[Data for the task]
▼

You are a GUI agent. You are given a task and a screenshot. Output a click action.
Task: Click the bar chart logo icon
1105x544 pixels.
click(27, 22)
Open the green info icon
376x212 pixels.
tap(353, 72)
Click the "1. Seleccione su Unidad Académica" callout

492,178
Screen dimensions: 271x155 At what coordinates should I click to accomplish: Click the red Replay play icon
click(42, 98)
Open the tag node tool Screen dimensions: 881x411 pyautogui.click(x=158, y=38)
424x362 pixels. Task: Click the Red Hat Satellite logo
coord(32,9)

▲
▼

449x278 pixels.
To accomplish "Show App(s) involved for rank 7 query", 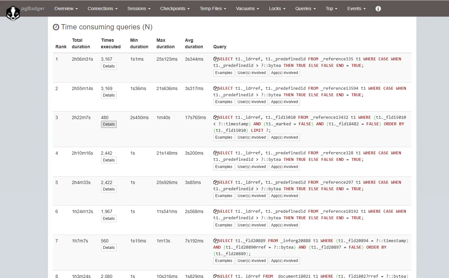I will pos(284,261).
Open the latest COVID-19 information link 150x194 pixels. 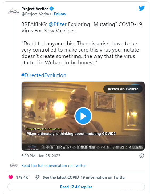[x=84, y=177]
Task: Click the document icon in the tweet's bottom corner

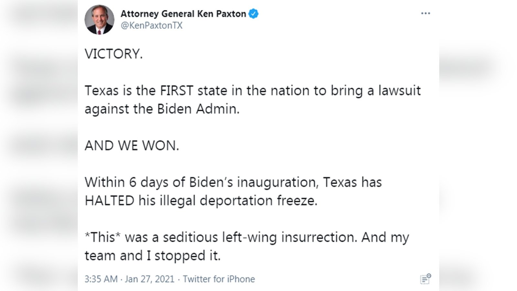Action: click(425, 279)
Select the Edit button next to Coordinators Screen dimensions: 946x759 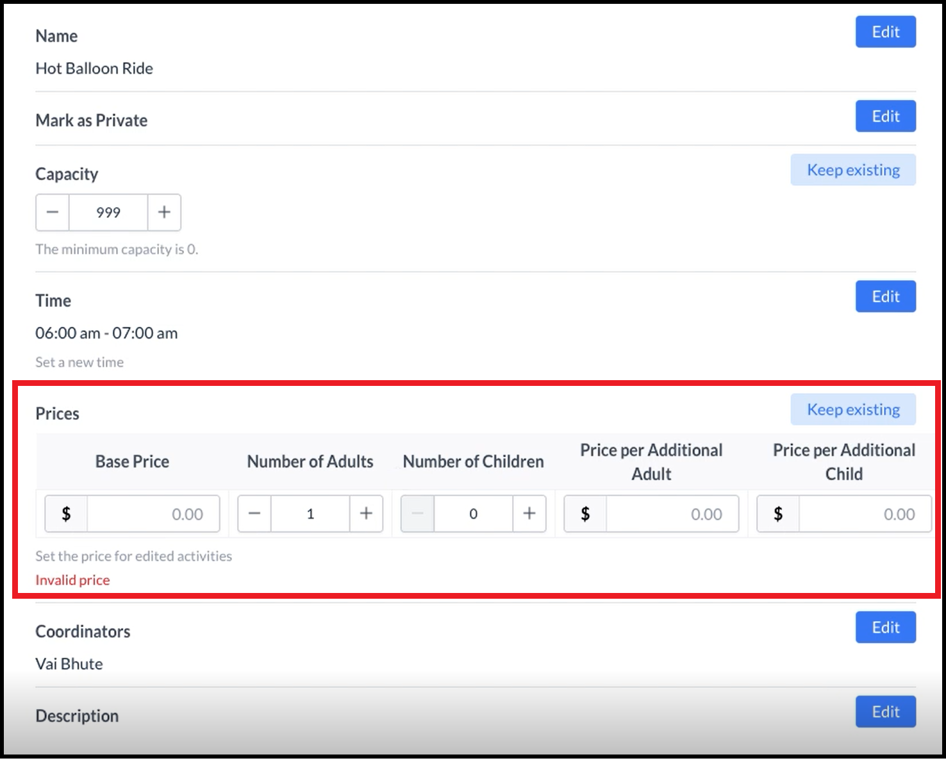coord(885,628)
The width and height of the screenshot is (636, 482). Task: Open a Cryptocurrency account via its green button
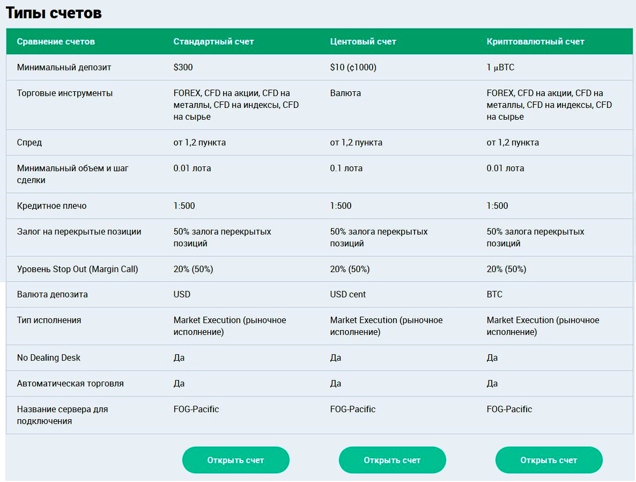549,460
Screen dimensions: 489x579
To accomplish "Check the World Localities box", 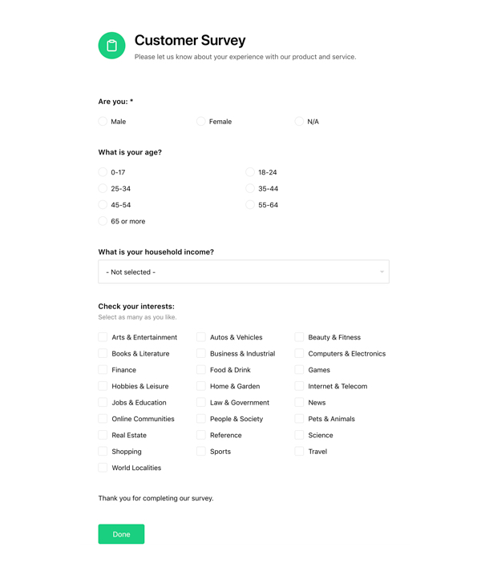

▲
▼

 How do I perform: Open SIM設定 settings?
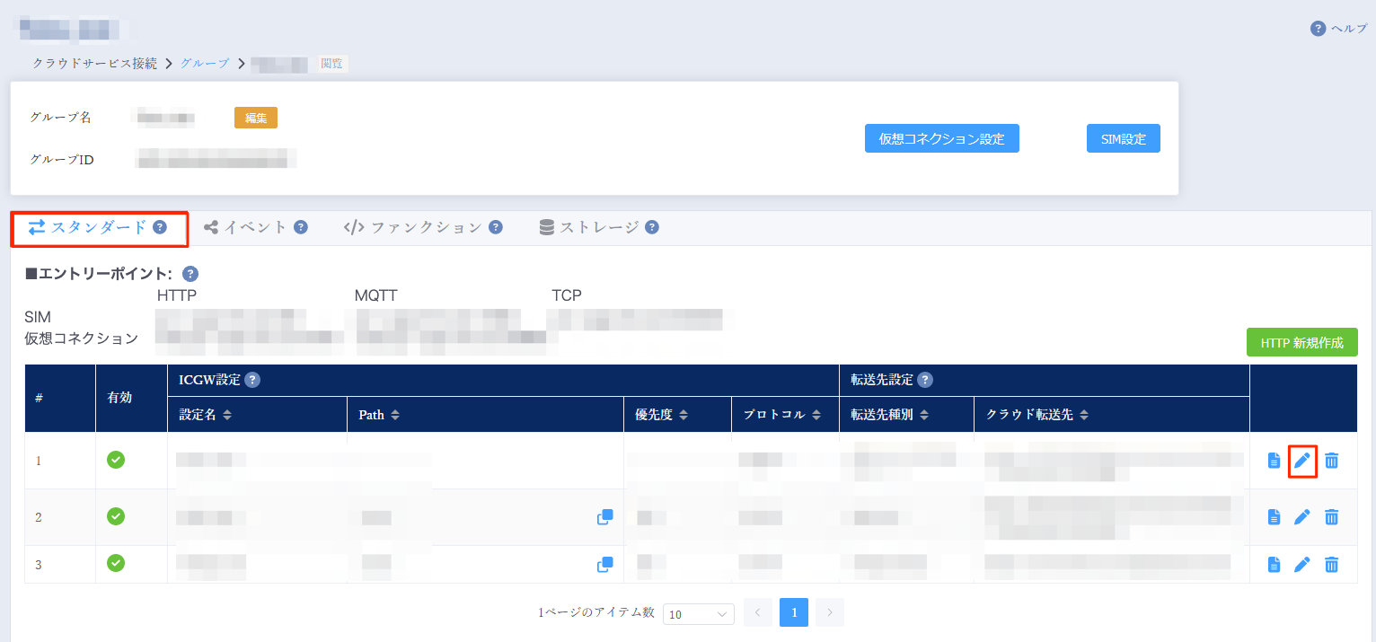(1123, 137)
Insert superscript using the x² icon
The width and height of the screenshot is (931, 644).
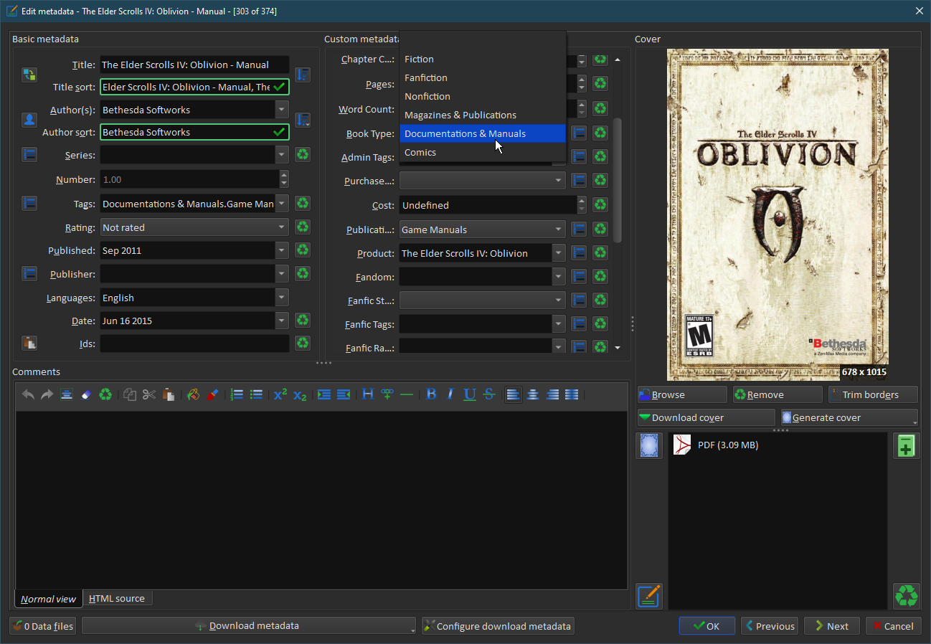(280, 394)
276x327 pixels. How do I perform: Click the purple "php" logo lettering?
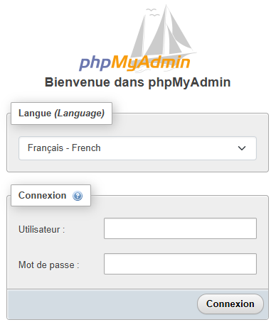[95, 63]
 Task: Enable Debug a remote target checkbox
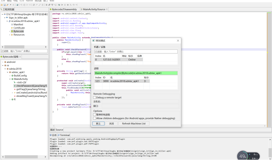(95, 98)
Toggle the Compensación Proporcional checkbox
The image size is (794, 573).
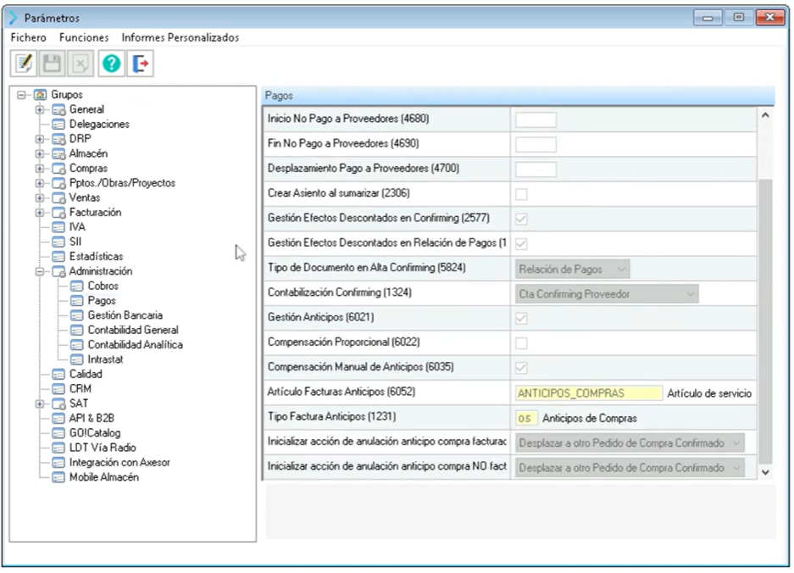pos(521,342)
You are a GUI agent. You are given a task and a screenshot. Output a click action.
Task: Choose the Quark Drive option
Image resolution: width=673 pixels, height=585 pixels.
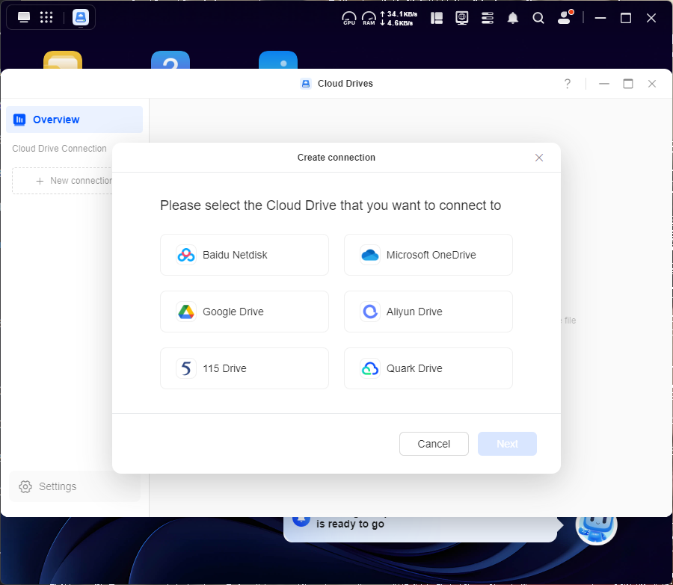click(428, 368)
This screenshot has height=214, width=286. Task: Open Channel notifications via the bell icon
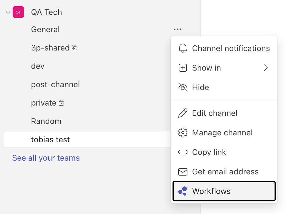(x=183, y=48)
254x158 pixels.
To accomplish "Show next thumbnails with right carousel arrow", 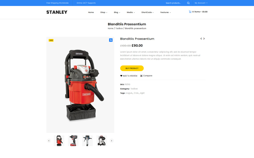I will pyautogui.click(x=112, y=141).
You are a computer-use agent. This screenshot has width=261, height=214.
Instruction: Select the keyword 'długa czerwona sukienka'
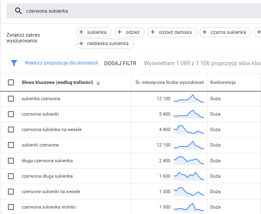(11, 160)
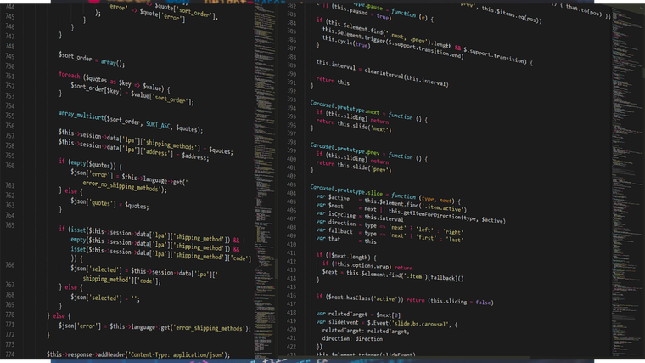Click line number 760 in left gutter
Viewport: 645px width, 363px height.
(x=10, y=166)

▲

[Problem]
The line holding "The width and height of the screenshot is (636, 482)." starts the copy and the line holding "the World Localities" ends it. Repeat those two lines above and all between them exactly, leaving out pictures.

[Answer below]
The width and height of the screenshot is (636, 482). Task: Open a Cryptocurrency account via its green button
549,460
Screen dimensions: 489x579
To accomplish "Check the World Localities box", 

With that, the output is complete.